Sarà a Sanremo con “Voilà” e nella serata delle cover riporta all’Ariston le Las Ketchup
Elettra Lamborghini tornerà a calcare il palco del teatro Ariston e sarà in gara al festival di Sanremo con “Volià”. Quel palco per Elettra è una specie di esame di maturità. In un’intervista al Corriere della Sera, Elettra racconta che l’ansia l’assalirà come sempre dietro le quinte, soprattutto poco prima di scendere le scale: “L’unica cosa che mi preoccupa, anche nelle prove, è scendere le scale. Sento il cuore che batte e mi sembra di svenire anche perché indosso abiti stretti e da buona forchetta peggioro la situazione mangiando tortellini prima di salire sul palco. Da dietro la scala sento il cuore che fa pum pum pum, poi rallenta e quando Carlo Conti annuncia il mio riparte il pum pum pum.
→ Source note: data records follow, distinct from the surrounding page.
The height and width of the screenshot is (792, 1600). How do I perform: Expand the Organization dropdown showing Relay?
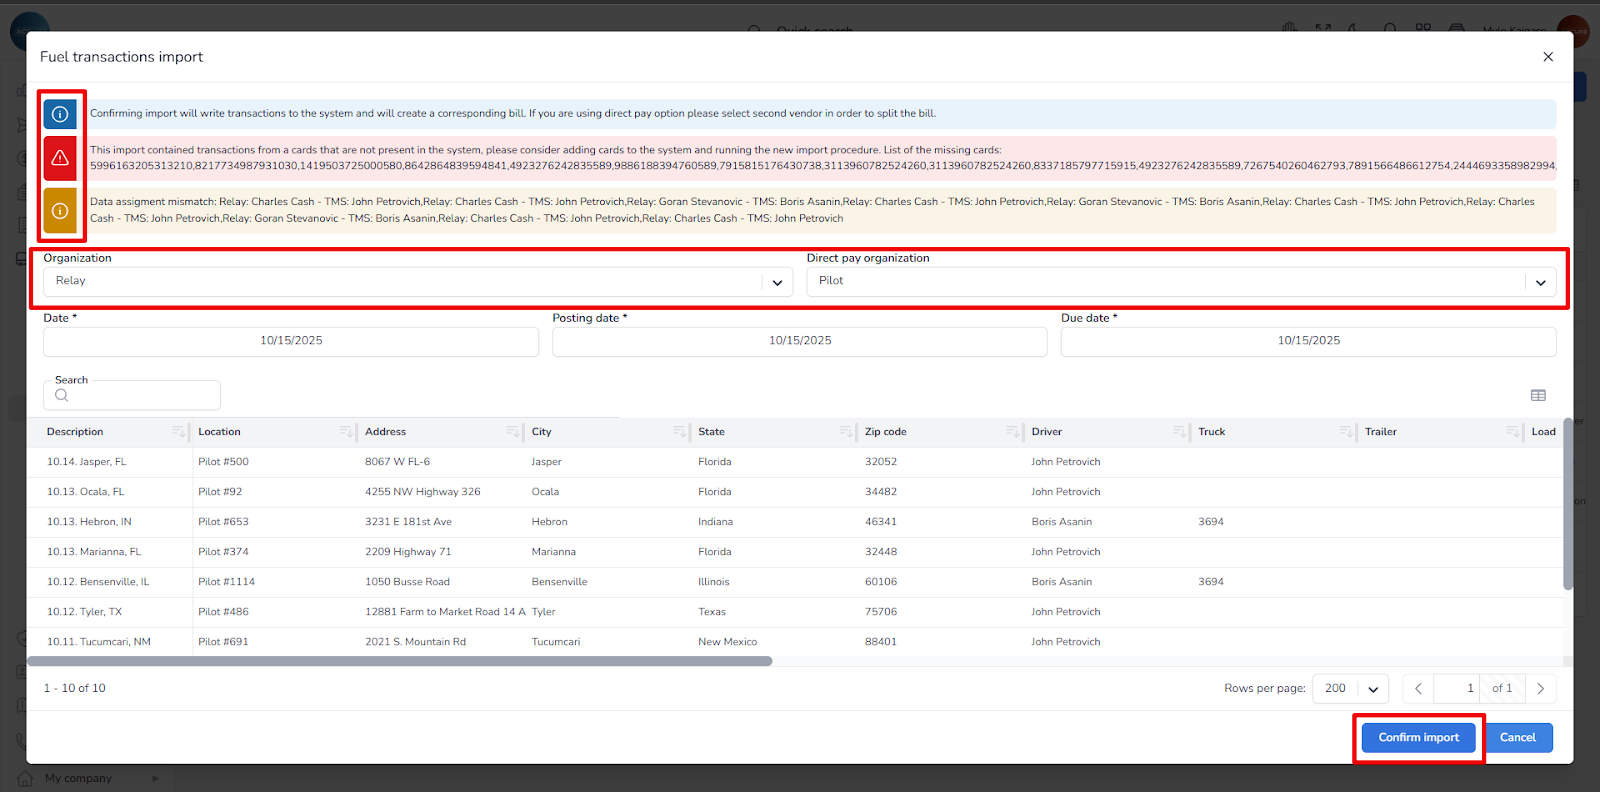click(x=777, y=282)
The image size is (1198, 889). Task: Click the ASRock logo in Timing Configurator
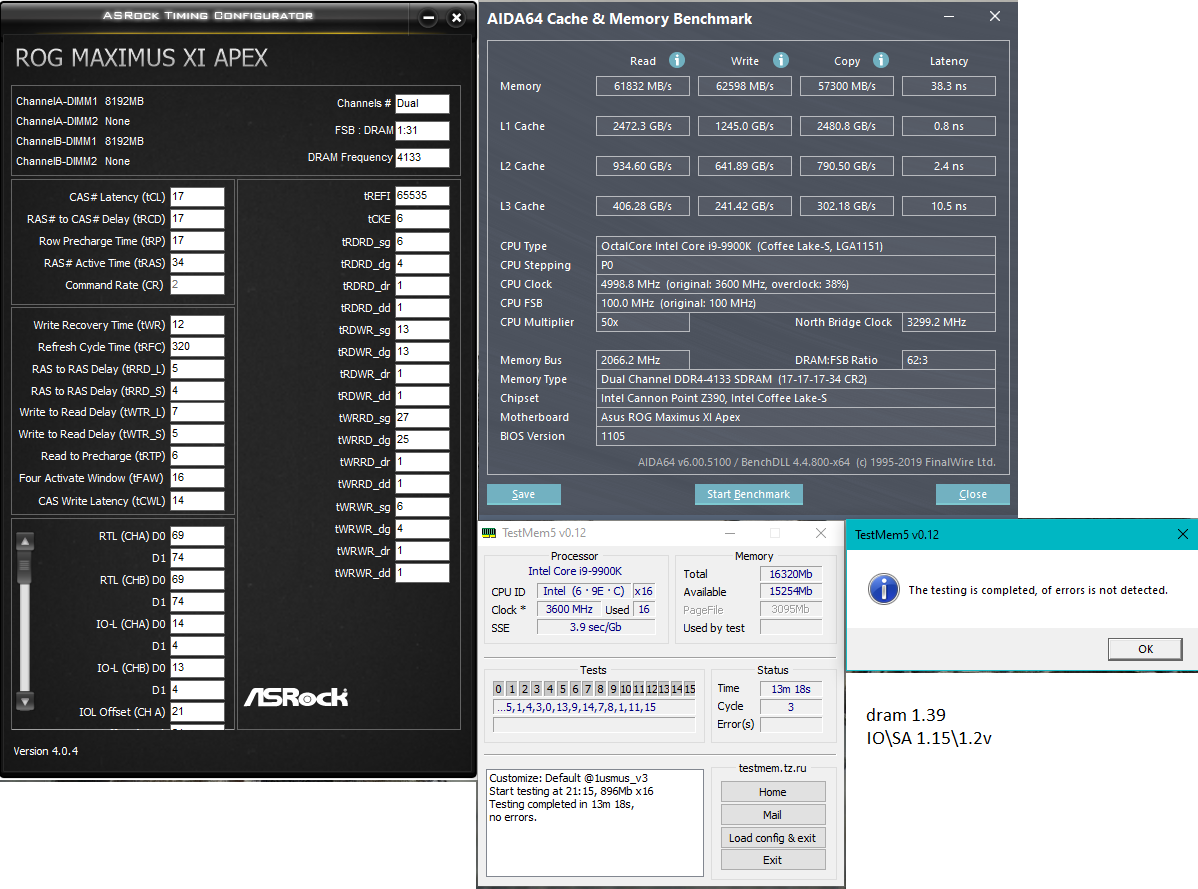click(296, 697)
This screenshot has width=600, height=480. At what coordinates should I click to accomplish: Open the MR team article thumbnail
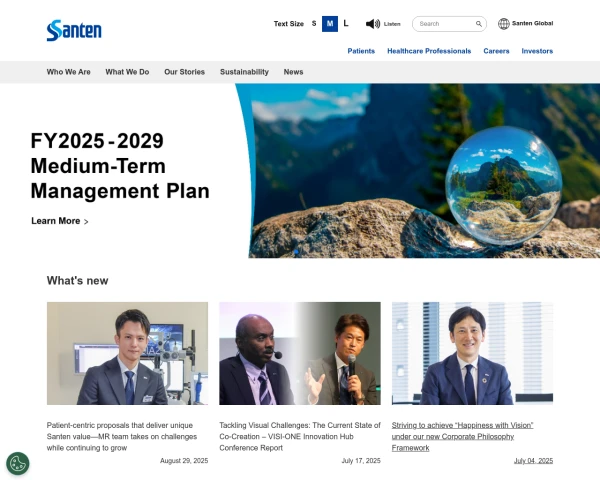click(127, 353)
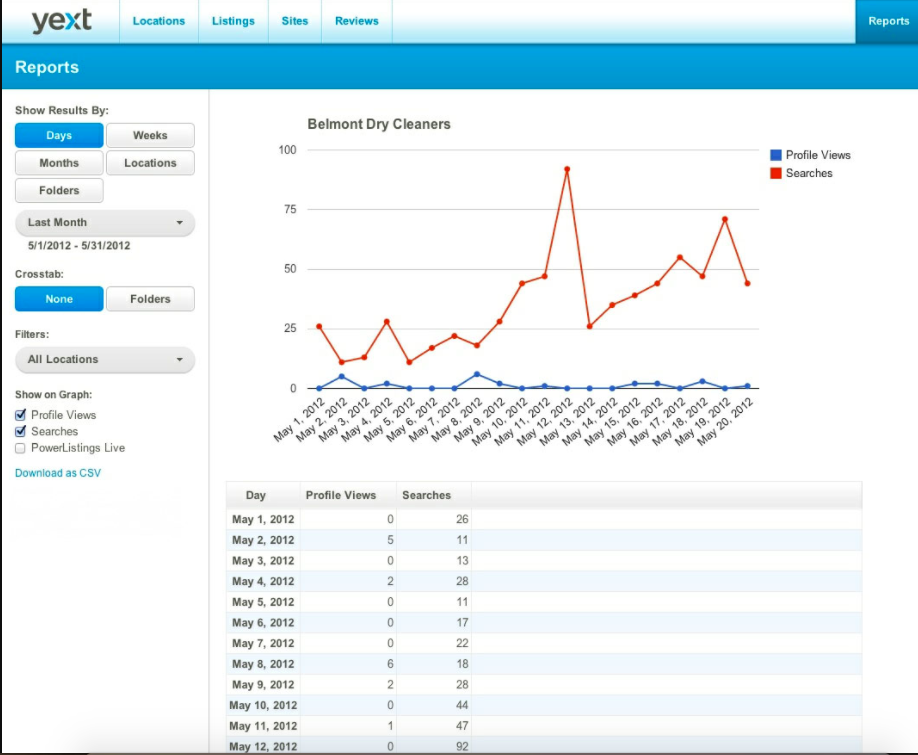Sort table by Searches column header
The image size is (918, 755).
[426, 495]
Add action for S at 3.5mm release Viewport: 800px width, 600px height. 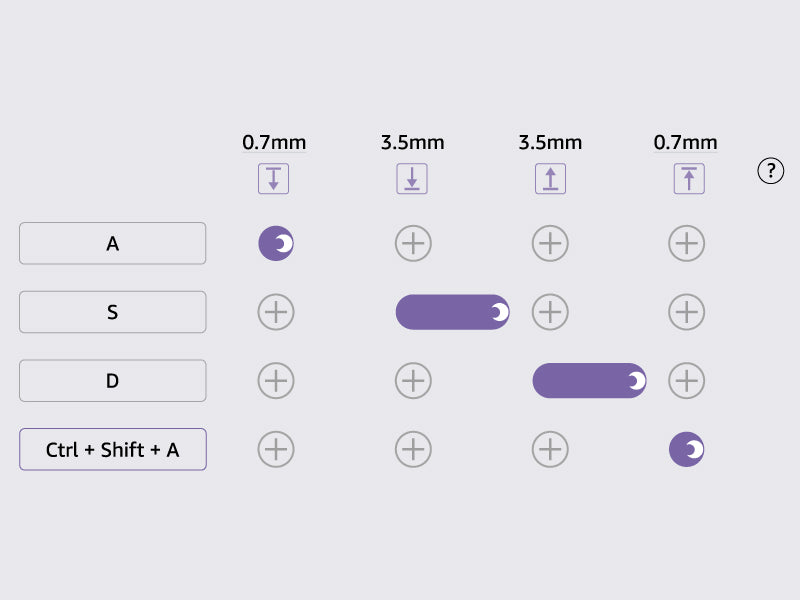click(x=550, y=312)
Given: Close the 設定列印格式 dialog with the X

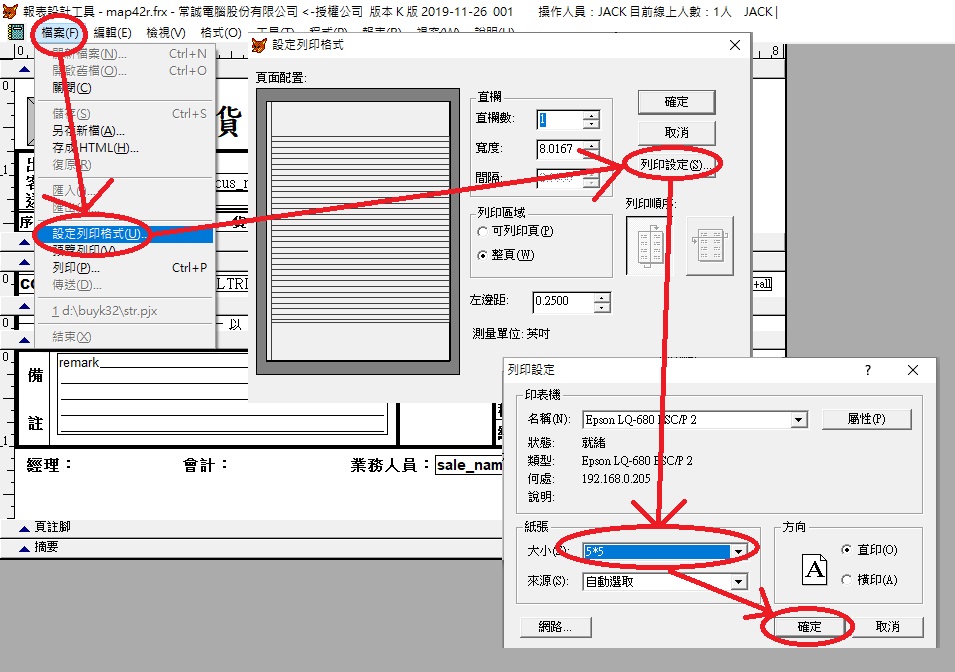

Devo fare allenamento zen e respiri
Contrariamente alle aspettative del pubblico, al festival non porterà il reggaetton latino ma un pezzo che guarda alla dance degli anni 70 perché: “Mi sto evolvendo e anche la mia musica sta cambiando. Questo è uno di quei pezzi che se avessi sentito cantato da un’altra avrei detto: ‘quanto vorrei che fosse mio’. Mi è capitato con ‘Bellissima’ di Annalisa.”
Il brano profuma di un omaggio a Raffaella Carrà: “Mi sto ispirando a lei, iconica e rivoluzionaria, cantante e ballerina, bolognese come me, sempre col sorriso. Nessuno ha mai avuto brutte parole per lei”, dice Elettra.
Nel corso dell’intervista, Elettra Lamborghini ha parlato anche dei pregiudizi relativi al suo cognome: “Non me la prendo. Non parlo mai della mia famiglia ma so che è inevitabile che ci siano pregiudizi e che quindi la gente preferisca premiare chi ha fatto la gavetta rispetto a chi un cognome conosciuto. All’inizio della carriera questo mi buttava giù, ora spero solo che quando il pubblico ascolterà la canzone cambi idea. Vorrei mostrare una versione più adulta e seria di me e spero di cantare bene. Poi nella serata delle cover si balla e ci si diverte”.